Thomas Weibel, Professor für Media Engineering
Ein Leben ohne Adblocker ist möglich aber sinnlos.
«Quelle: Internet 😉 (nach Loriot)» (in Absprache mit dem Autor)
Adblocker sind aber vor allem Tracking-Blocker. Wie einfach diese einzurichten sind, haben wir bei DNIP beschrieben.
Eine Antwort
QR Codes und Umleitung wegen Statistik-Ideen:
Ich hatte mal eine (alte) Ladesäule, die einen realen QR-Code angezeigt hat (also nicht einen, der überklebt wurde), der auf einen URL-Shortener verwiesen hat. Vermutlich aus genau den genannten Ideen zum Tracken, von wo wie viel daher kommt. Einen anderen Grund gibt es nicht, ein QR-Code kann auch sehr lange URL wiedergeben.

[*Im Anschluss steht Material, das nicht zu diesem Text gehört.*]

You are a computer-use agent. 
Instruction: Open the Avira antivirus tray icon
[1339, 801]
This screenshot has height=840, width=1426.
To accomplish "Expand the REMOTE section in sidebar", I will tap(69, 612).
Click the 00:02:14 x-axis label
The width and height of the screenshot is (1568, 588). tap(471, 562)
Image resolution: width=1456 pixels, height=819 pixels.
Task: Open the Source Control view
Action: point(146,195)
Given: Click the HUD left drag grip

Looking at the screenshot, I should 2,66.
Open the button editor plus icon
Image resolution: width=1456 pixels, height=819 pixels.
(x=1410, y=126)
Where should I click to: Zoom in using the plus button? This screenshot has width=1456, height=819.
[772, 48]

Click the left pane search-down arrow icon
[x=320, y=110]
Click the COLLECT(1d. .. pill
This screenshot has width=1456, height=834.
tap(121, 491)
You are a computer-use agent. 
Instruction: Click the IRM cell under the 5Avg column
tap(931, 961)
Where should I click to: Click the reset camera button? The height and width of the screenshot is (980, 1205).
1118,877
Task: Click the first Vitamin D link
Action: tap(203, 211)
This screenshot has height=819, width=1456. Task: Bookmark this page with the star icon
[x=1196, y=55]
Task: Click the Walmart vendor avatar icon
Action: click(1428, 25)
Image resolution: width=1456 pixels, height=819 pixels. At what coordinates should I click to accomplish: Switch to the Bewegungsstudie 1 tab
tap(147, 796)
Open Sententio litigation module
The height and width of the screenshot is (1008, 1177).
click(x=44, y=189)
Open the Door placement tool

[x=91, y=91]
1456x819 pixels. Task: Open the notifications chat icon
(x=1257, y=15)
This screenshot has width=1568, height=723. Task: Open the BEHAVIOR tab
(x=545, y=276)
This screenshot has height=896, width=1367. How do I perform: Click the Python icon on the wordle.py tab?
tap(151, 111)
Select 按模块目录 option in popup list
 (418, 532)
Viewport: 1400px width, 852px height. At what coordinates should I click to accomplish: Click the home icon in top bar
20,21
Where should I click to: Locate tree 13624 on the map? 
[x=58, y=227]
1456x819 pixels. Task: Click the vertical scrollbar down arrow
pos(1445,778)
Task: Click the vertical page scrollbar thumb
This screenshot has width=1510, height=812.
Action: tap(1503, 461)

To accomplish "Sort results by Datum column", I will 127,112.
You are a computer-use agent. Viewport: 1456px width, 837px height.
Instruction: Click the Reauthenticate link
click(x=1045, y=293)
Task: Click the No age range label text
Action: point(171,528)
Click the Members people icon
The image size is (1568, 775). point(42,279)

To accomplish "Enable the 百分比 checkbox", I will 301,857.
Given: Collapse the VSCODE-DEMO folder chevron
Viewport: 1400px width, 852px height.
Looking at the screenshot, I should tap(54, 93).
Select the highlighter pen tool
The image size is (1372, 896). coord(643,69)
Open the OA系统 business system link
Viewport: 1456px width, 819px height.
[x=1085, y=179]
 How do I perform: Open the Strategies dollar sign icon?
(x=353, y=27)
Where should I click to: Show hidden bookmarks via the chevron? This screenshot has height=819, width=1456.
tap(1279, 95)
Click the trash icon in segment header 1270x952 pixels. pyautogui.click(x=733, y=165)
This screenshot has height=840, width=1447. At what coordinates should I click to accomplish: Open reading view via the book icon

Leider war dieser URL-Shortener offenbar sehr alt (die Ladesäule sah jedenfalls wirklich nicht neu aus) und die Umleitung führte nicht mehr zum originalen Ziel des Betreibers, sondern auf eine Porno-Webseite – was an diesem Ort nun wirklich nicht zielführend war. Ich habe es mir erspart, den nur mühsam zu ermittelnden Betreiber darauf hinzuweisen. Aber wenn keinerlei Ladevorgänge stattfinden können (NFC war nicht vorgesehen), sollte schon mal jemand vorbei schauen.